By James L. Merriner; Thomas P. Senter | Go to book overview

CONCLUSION

In 1968, a young African American activist named Maynard H. Jackson Jr. ran in the Georgia Democratic primary against Senator Herman E. Talmadge, then a southern institution on a par with Strom Thurmond. This was during the first cresting of the black power movement, and the state's Democratic leadership was dismayed by Talmadge's seeming indifference to his challenger. With a drawl that could be poured over pancakes, the senator explained: "I don't mind a boy runnin' ag'in' me to get ex-pos-yuh . . . but he better never run ag'in' me again."

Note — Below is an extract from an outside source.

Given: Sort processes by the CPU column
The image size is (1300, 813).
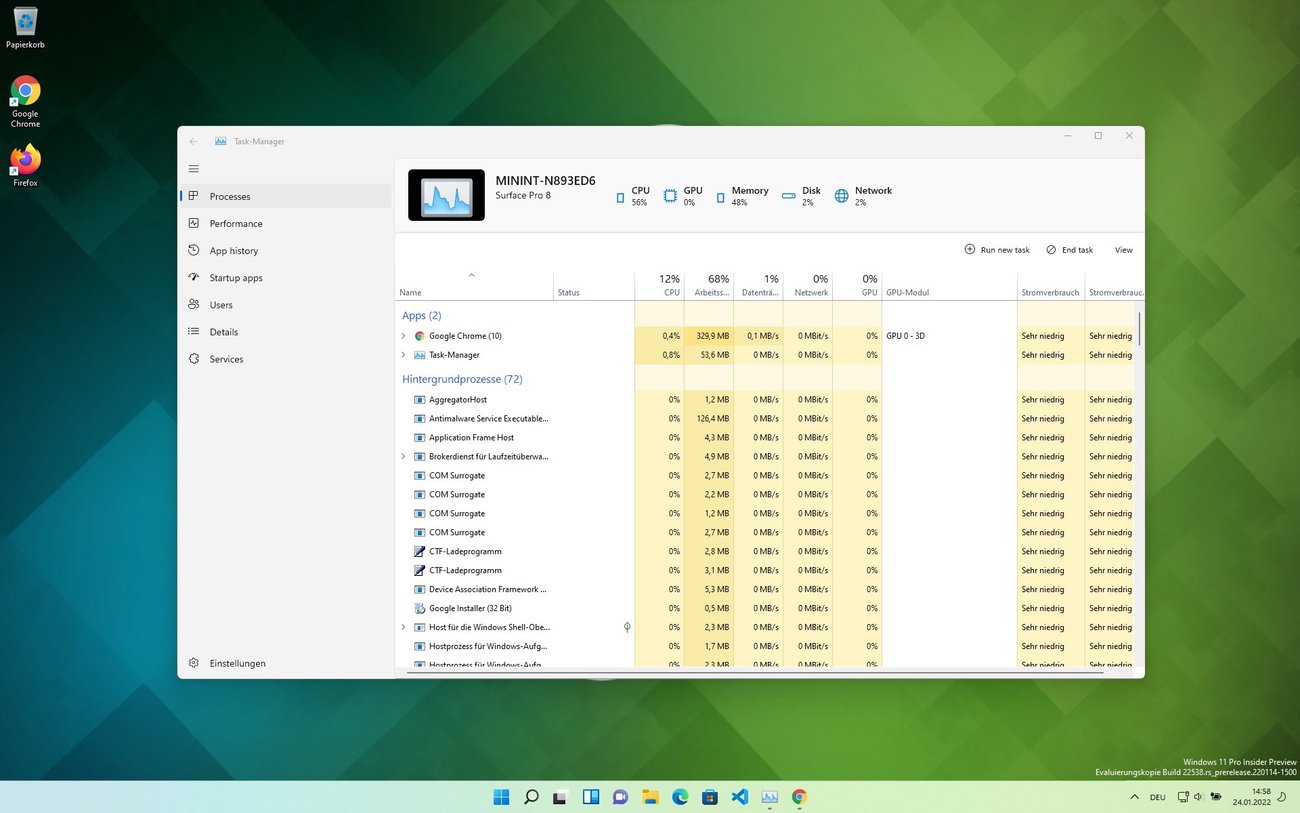Looking at the screenshot, I should coord(668,285).
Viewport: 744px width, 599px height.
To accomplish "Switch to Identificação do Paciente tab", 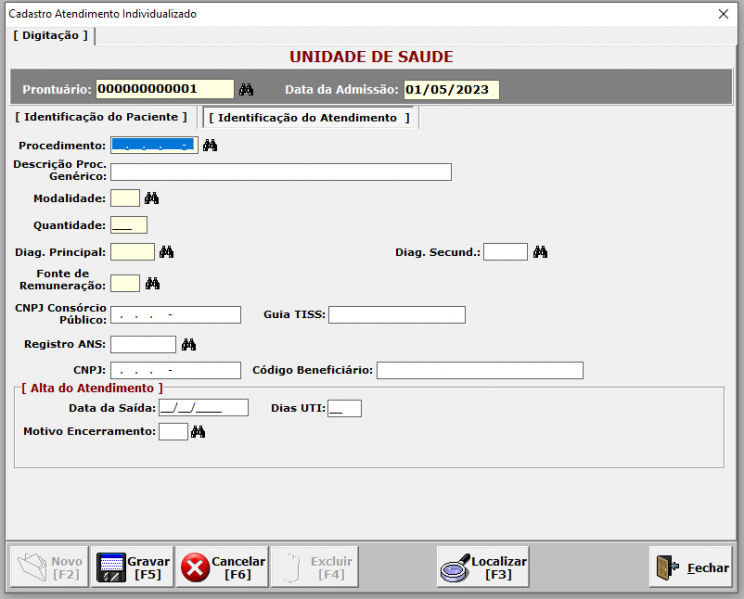I will tap(100, 117).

Jackson, a gifted, silver-tongued politician, would joke in stump speeches later that he "had 207,000 votes counted" in 1968-- "counted" implying that the white courthouse machines had robbed him of votes, which they probably did. Jackson went on to become a four-term mayor of Atlanta, the first African American mayor of a major southern city, but he never challenged Talmadge again. Indeed, he resisted his supporters' suggestions that he run for senator, governor, or even president as a Democratic or third-party insurgent, and now practices law in the private sector. Once again, the national electoral system had roughly shoved aside a highly talented citizen-politician.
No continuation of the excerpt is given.